Saved entries:
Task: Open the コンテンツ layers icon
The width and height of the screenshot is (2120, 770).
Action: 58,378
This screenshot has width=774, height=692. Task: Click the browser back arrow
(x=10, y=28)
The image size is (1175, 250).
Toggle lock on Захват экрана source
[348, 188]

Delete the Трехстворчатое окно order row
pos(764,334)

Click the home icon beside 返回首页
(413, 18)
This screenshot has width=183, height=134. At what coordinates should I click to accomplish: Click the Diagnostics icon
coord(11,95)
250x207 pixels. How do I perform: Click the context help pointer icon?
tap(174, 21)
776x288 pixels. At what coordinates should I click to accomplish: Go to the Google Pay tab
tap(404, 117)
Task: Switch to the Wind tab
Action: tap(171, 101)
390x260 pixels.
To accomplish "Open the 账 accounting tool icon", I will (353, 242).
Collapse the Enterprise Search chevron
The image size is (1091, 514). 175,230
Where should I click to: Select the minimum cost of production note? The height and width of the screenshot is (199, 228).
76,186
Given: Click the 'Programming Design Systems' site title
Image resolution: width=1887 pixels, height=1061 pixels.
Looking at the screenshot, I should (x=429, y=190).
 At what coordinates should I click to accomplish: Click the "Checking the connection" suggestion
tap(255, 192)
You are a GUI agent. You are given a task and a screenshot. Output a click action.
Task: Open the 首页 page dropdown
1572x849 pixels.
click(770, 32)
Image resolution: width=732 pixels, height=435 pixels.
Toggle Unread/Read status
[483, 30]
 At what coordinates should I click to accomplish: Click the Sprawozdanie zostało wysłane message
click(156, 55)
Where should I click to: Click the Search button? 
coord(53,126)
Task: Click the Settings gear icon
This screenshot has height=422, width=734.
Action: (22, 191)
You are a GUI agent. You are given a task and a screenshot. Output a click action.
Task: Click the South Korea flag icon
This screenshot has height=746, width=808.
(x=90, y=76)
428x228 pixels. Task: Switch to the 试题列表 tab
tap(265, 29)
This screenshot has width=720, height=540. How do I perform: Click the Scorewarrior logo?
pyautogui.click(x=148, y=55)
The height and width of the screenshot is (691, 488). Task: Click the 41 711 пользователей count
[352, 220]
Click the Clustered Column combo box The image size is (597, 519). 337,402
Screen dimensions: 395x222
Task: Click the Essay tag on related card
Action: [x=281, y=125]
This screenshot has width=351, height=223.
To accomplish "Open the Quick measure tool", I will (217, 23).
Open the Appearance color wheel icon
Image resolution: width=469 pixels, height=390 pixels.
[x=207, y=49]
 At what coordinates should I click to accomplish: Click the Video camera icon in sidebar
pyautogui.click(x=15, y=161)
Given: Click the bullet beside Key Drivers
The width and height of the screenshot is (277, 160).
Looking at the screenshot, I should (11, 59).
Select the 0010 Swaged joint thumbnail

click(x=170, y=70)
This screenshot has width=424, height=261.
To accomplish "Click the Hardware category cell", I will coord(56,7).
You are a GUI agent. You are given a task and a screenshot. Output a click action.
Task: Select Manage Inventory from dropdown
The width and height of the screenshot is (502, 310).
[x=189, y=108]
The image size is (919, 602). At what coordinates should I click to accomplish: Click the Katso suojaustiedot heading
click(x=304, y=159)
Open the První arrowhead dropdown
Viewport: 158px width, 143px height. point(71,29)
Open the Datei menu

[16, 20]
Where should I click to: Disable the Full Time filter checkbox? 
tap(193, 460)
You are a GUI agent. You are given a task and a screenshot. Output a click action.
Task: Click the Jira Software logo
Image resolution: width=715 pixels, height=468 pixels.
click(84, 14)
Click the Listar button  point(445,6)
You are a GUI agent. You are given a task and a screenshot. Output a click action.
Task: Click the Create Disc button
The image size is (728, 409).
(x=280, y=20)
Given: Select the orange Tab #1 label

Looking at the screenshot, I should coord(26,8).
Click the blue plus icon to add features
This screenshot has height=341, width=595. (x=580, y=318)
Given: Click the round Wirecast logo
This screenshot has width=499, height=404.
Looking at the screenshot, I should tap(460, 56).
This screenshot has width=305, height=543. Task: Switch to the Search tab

**How to complete this task**
From the records above, give again exactly the lines running from the line with "Image resolution: width=732" to the line with "Task: Click the South Korea flag icon", inclusive.

**Task answer**
Image resolution: width=732 pixels, height=435 pixels.
Toggle Unread/Read status
[483, 30]
 At what coordinates should I click to accomplish: Click the Sprawozdanie zostało wysłane message
click(156, 55)
Where should I click to: Click the Search button? 
coord(53,126)
Task: Click the Settings gear icon
This screenshot has height=422, width=734.
Action: (22, 191)
You are a GUI agent. You are given a task and a screenshot. Output a click action.
Task: Click the South Korea flag icon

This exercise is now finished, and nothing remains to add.